▶ [Listed records]:
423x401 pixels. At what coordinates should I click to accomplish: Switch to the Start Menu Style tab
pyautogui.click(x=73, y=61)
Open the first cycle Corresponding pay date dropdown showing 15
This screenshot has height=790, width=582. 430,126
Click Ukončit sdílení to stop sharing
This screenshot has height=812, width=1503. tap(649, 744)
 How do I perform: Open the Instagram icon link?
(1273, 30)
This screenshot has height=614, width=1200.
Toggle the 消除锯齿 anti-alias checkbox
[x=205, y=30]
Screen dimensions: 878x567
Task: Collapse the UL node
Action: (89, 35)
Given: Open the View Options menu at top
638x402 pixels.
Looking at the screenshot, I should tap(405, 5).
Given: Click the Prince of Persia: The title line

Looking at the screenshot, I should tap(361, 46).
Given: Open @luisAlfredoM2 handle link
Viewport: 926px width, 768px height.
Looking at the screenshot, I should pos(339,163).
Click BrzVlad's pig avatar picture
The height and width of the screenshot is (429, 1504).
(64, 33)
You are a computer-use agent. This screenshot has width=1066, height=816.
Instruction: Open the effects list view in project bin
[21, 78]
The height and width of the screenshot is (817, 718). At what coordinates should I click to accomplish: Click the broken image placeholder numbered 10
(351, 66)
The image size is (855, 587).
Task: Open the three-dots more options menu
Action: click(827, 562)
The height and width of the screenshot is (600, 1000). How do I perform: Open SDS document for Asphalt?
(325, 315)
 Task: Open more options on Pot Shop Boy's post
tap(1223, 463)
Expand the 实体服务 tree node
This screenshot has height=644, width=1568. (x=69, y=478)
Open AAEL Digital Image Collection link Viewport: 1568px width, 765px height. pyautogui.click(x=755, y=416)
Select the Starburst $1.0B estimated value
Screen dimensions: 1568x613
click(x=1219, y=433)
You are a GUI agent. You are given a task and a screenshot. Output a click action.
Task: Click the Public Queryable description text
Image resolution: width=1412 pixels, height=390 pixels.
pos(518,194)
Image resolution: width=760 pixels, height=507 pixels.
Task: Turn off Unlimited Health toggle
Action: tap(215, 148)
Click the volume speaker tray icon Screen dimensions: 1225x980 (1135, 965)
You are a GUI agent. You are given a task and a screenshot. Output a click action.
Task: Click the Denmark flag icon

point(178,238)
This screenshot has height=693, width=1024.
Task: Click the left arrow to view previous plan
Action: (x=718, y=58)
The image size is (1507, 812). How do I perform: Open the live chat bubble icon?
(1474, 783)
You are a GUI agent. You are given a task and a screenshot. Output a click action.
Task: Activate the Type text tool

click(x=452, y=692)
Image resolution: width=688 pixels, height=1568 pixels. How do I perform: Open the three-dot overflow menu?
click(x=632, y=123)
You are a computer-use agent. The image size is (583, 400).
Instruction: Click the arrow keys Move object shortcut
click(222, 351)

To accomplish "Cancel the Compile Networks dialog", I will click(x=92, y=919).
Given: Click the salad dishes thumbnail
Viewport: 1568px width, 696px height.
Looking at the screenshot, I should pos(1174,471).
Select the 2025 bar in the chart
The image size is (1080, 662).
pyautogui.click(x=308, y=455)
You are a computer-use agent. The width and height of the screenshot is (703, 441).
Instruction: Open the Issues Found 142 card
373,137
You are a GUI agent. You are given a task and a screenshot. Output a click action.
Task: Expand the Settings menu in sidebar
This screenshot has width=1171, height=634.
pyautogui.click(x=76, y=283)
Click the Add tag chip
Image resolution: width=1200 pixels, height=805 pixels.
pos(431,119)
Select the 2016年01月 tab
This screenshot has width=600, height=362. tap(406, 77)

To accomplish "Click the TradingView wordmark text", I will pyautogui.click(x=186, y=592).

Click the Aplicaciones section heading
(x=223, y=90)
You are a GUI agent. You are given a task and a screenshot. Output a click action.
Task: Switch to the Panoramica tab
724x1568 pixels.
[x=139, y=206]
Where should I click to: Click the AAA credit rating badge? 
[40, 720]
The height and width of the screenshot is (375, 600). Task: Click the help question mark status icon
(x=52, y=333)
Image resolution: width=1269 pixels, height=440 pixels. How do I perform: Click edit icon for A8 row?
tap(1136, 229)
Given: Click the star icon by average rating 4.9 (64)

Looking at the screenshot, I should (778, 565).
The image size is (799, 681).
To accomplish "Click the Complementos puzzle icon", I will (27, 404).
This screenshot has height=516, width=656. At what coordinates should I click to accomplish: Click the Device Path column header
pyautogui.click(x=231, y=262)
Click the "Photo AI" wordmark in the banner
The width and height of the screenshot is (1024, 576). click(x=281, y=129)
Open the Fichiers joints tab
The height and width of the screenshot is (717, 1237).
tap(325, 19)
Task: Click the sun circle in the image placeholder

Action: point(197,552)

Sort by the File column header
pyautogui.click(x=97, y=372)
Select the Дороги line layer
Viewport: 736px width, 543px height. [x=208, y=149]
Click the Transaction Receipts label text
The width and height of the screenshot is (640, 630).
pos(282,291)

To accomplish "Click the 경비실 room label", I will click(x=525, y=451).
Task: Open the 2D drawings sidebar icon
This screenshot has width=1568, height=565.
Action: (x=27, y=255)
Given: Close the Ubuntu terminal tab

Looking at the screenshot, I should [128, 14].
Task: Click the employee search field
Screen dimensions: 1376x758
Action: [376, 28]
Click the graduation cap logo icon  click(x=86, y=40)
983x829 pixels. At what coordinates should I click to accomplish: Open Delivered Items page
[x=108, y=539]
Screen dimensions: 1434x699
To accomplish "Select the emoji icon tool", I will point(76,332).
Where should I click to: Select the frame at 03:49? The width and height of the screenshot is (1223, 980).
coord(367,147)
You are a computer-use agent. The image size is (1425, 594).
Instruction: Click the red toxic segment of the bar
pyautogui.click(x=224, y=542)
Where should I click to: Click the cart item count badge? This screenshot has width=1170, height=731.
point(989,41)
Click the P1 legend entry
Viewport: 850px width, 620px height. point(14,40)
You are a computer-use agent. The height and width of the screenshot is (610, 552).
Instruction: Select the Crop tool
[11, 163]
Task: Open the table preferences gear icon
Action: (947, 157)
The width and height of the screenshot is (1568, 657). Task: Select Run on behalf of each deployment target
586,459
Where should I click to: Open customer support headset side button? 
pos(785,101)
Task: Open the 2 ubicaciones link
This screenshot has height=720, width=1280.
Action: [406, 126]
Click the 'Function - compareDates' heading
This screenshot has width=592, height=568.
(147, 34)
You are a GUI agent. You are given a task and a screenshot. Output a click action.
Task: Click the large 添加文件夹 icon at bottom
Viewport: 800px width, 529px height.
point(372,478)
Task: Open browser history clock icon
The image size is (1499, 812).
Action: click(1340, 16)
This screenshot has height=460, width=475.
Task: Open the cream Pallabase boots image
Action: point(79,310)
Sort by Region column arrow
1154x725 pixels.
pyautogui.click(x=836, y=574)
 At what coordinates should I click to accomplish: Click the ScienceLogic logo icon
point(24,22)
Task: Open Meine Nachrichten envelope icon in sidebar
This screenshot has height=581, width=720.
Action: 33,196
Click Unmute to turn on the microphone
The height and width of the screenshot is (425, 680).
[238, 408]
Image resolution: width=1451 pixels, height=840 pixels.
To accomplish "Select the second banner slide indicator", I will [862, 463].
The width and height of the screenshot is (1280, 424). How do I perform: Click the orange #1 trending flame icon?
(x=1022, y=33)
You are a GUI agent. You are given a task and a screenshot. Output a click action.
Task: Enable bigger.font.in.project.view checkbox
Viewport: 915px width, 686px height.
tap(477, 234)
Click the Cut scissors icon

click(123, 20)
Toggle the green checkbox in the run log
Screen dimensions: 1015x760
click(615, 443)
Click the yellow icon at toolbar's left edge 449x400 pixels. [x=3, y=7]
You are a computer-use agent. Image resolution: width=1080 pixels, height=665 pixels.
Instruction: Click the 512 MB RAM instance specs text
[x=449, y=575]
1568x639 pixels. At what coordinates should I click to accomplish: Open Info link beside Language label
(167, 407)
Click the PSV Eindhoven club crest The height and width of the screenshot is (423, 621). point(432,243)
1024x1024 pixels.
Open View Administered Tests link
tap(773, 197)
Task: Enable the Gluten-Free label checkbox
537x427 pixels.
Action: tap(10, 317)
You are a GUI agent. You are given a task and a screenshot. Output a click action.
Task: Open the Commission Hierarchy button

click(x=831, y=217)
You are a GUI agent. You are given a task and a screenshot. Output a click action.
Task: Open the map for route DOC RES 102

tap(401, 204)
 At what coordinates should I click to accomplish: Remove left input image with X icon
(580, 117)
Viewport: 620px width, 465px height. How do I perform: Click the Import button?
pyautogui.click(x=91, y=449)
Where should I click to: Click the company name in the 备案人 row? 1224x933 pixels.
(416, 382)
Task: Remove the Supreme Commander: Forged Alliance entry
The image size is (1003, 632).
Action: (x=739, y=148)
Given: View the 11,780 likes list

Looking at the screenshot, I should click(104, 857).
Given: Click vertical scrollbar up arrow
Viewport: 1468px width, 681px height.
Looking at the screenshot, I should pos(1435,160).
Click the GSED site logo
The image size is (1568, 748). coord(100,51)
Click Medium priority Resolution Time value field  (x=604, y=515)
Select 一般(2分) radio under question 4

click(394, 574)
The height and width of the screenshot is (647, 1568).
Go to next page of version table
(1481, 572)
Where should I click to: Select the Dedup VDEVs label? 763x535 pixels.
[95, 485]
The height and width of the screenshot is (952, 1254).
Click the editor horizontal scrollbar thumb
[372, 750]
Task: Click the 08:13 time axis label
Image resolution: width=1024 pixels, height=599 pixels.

▶ [Work to complete]: Send back the lines of the records word for word, from the very first through the line containing "Click the volume".

▶ [Output of the task]:
423x401 pixels. At what coordinates should I click to accomplish: Switch to the Start Menu Style tab
pyautogui.click(x=73, y=61)
Open the first cycle Corresponding pay date dropdown showing 15
This screenshot has height=790, width=582. 430,126
Click Ukončit sdílení to stop sharing
This screenshot has height=812, width=1503. tap(649, 744)
 How do I perform: Open the Instagram icon link?
(1273, 30)
This screenshot has height=614, width=1200.
Toggle the 消除锯齿 anti-alias checkbox
[x=205, y=30]
Screen dimensions: 878x567
Task: Collapse the UL node
Action: (89, 35)
Given: Open the View Options menu at top
638x402 pixels.
Looking at the screenshot, I should tap(405, 5).
Given: Click the Prince of Persia: The title line

Looking at the screenshot, I should tap(361, 46).
Given: Open @luisAlfredoM2 handle link
Viewport: 926px width, 768px height.
Looking at the screenshot, I should pos(339,163).
Click BrzVlad's pig avatar picture
The height and width of the screenshot is (429, 1504).
(64, 33)
You are a computer-use agent. This screenshot has width=1066, height=816.
Instruction: Open the effects list view in project bin
[21, 78]
The height and width of the screenshot is (817, 718). At what coordinates should I click to accomplish: Click the broken image placeholder numbered 10
(351, 66)
The image size is (855, 587).
Task: Open the three-dots more options menu
Action: click(827, 562)
The height and width of the screenshot is (600, 1000). How do I perform: Open SDS document for Asphalt?
(325, 315)
 Task: Open more options on Pot Shop Boy's post
tap(1223, 463)
Expand the 实体服务 tree node
This screenshot has height=644, width=1568. (x=69, y=478)
Open AAEL Digital Image Collection link Viewport: 1568px width, 765px height. pyautogui.click(x=755, y=416)
Select the Starburst $1.0B estimated value
Screen dimensions: 1568x613
click(x=1219, y=433)
You are a GUI agent. You are given a task and a screenshot. Output a click action.
Task: Click the Public Queryable description text
Image resolution: width=1412 pixels, height=390 pixels.
pos(518,194)
Image resolution: width=760 pixels, height=507 pixels.
Task: Turn off Unlimited Health toggle
Action: tap(215, 148)
Click the volume speaker tray icon Screen dimensions: 1225x980 (1135, 965)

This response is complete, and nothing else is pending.